Greek: Μετέωρα (meh-tay-orr-a)
This is a considerably longer trip, and can be arranged to include an overnight stay for convenience.
The monasteries of Meteora are UNESCO World Heritage sites, and a truly breathtaking sight for all, although the journey through the Peloponnesian countryside is in and of itself something to behold. The history of Meteora stretches much farther back than the monastic buildings of the 14th-16th Century—in fact, the oldest human structure in the area dates to the Ice Age, 23,000 years ago!
While the Eastern Orthodox monks that built the monasteries are believed to have inhabited the caves of Meteora’s rock formations from as early as the 11th or 12th century, the largest and most impressive structure, the “Great Meteoron,” was founded by Athanasios the Meteorite, who first climbed the rock upon which it lies in 1344. The sheerness of the cliffs and rock formation that house the monasteries made them nigh impenetrable to the invading Ottoman forces that threatened the Greek monastic communities, and for hundreds of years, ropes and baskets were the only way of transporting anything—objects or people—to the very top.
There are few architectural equivalents to the monasteries, built into rock of the mountains themselves.
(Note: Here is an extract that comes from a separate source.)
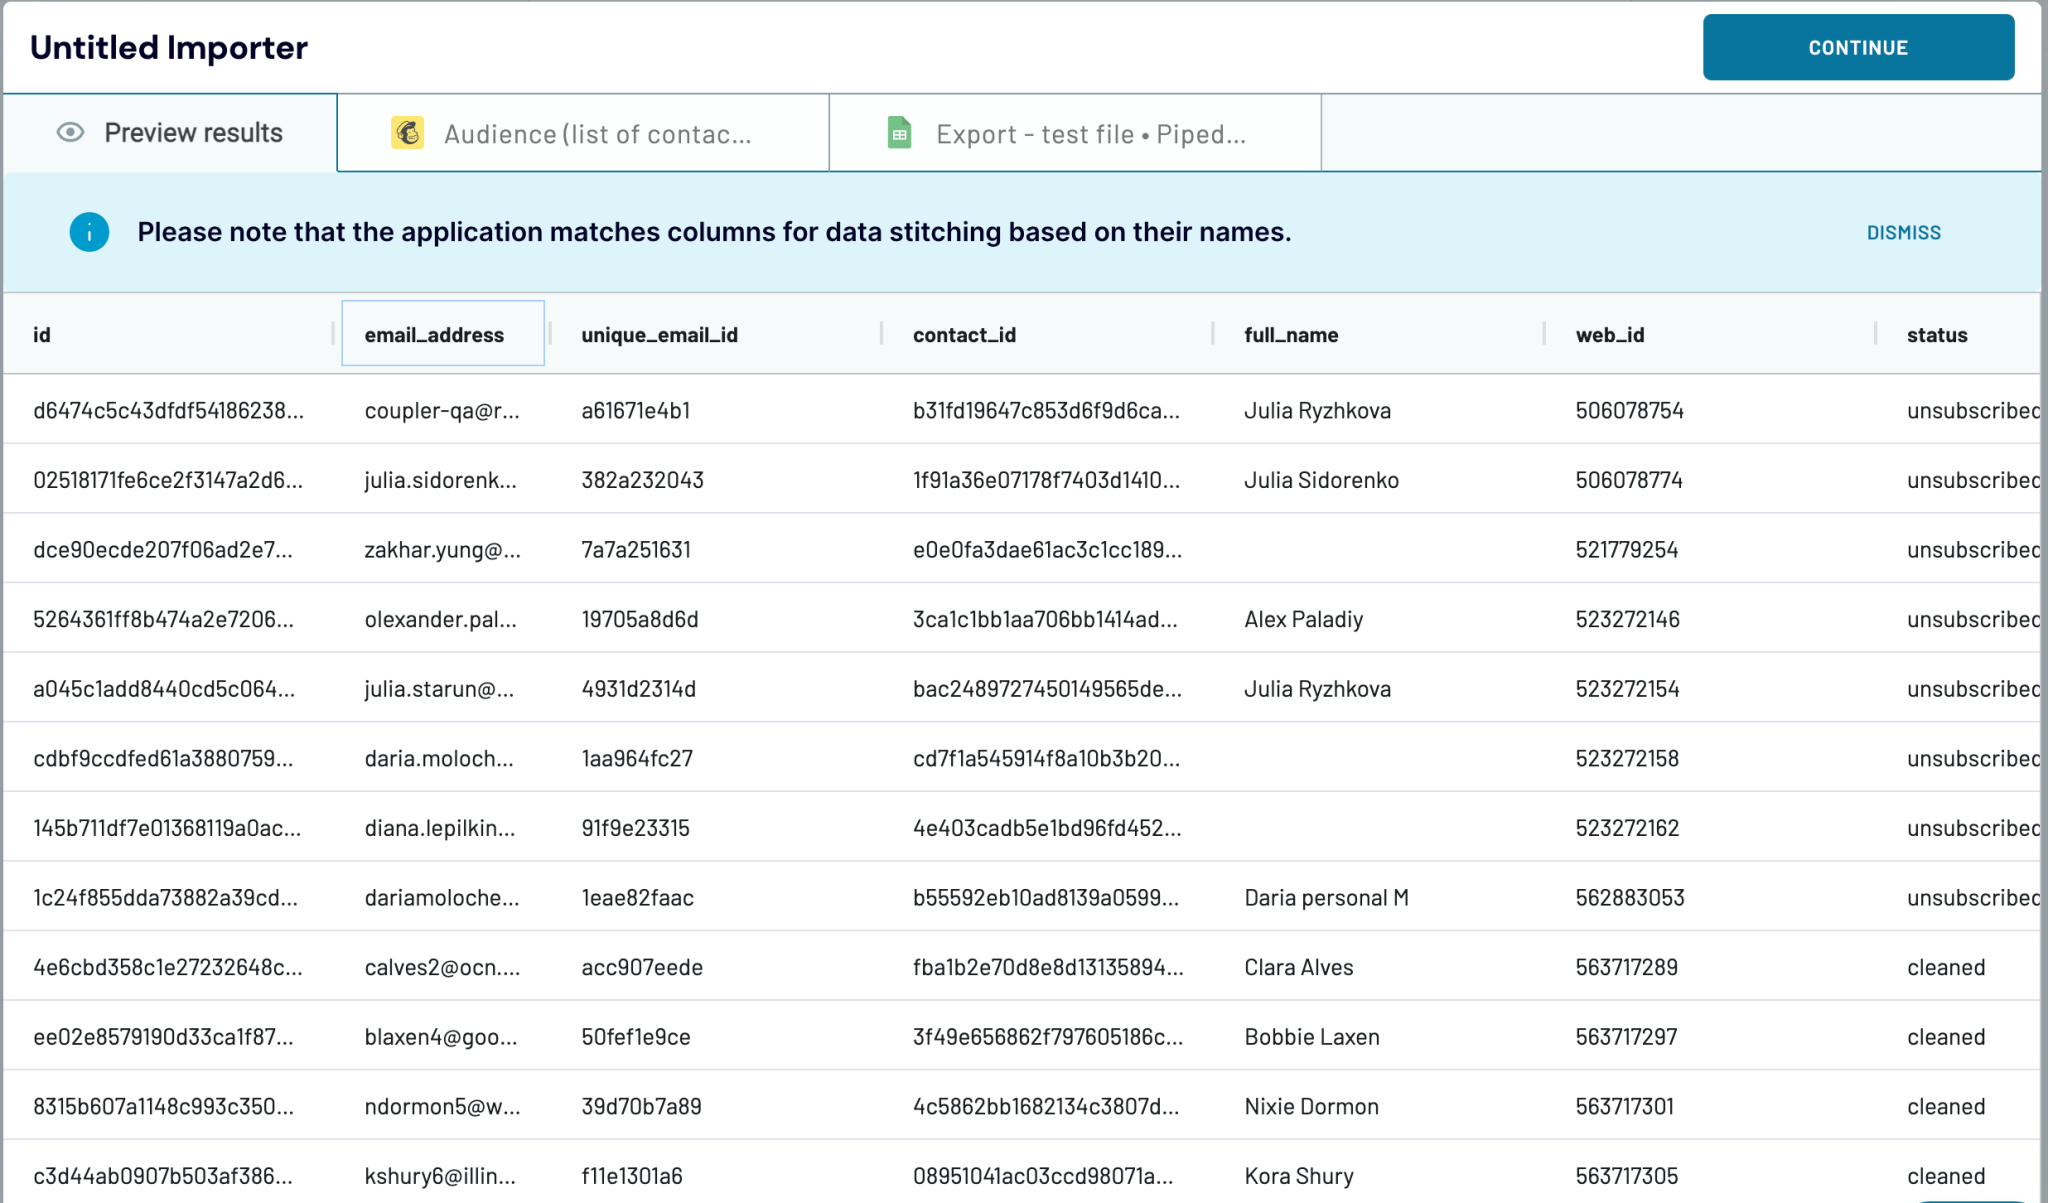Dismiss the data stitching notice
2048x1203 pixels.
click(1903, 232)
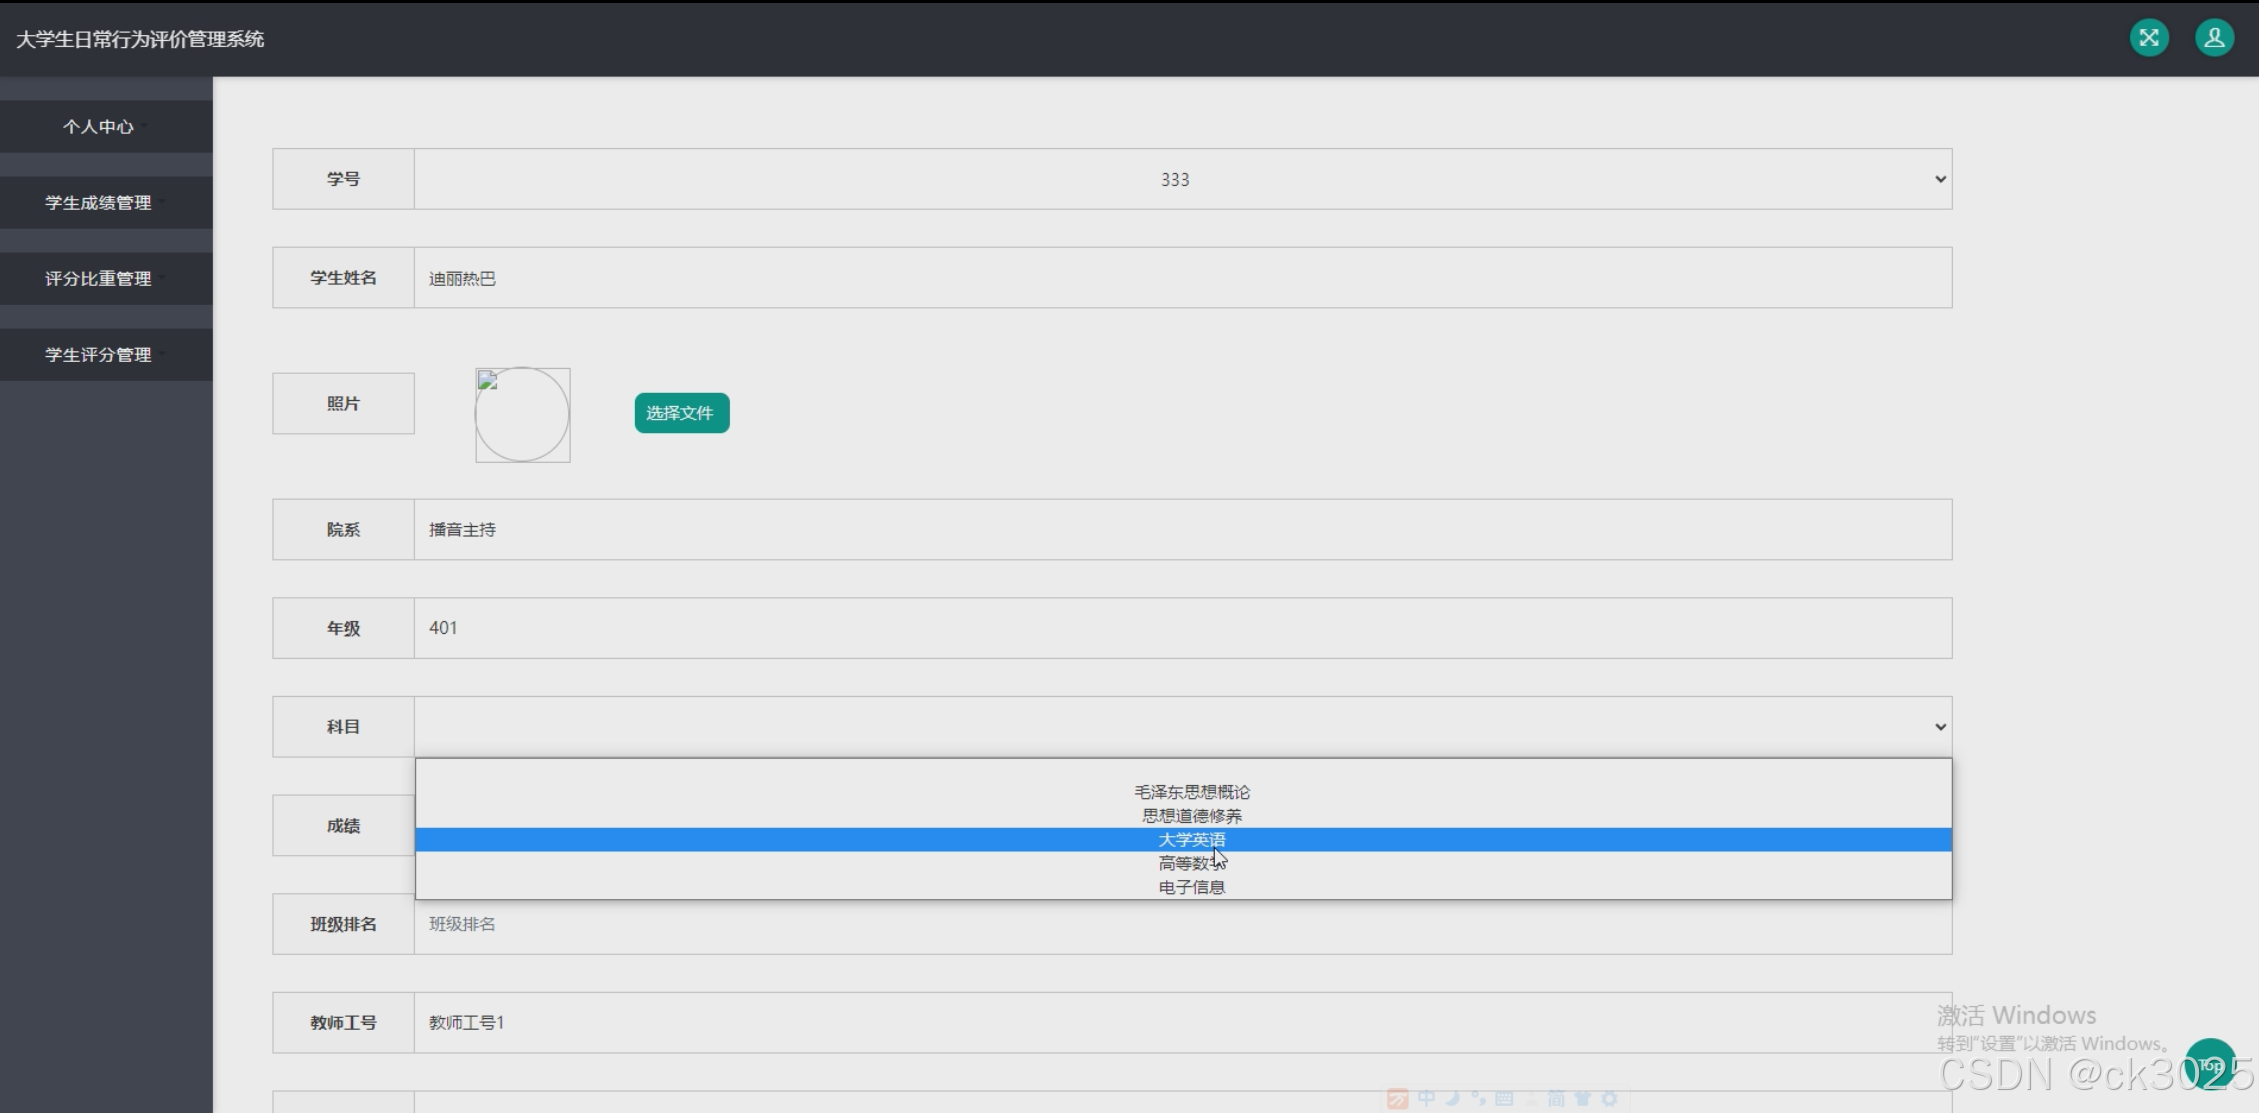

At their peak, there were up to thirty functioning monasteries, and today, there are six that remain in use and can be visited. A museum dedicated to the history of the site can be found within the Great Meteoron. Although it is a long trip, everyone agrees that it is always worth the time. If you have the time, be sure to spend some time exploring Kalabaka, the town below, perhaps visiting its Mushroom Museum—the only one of its kind in the world.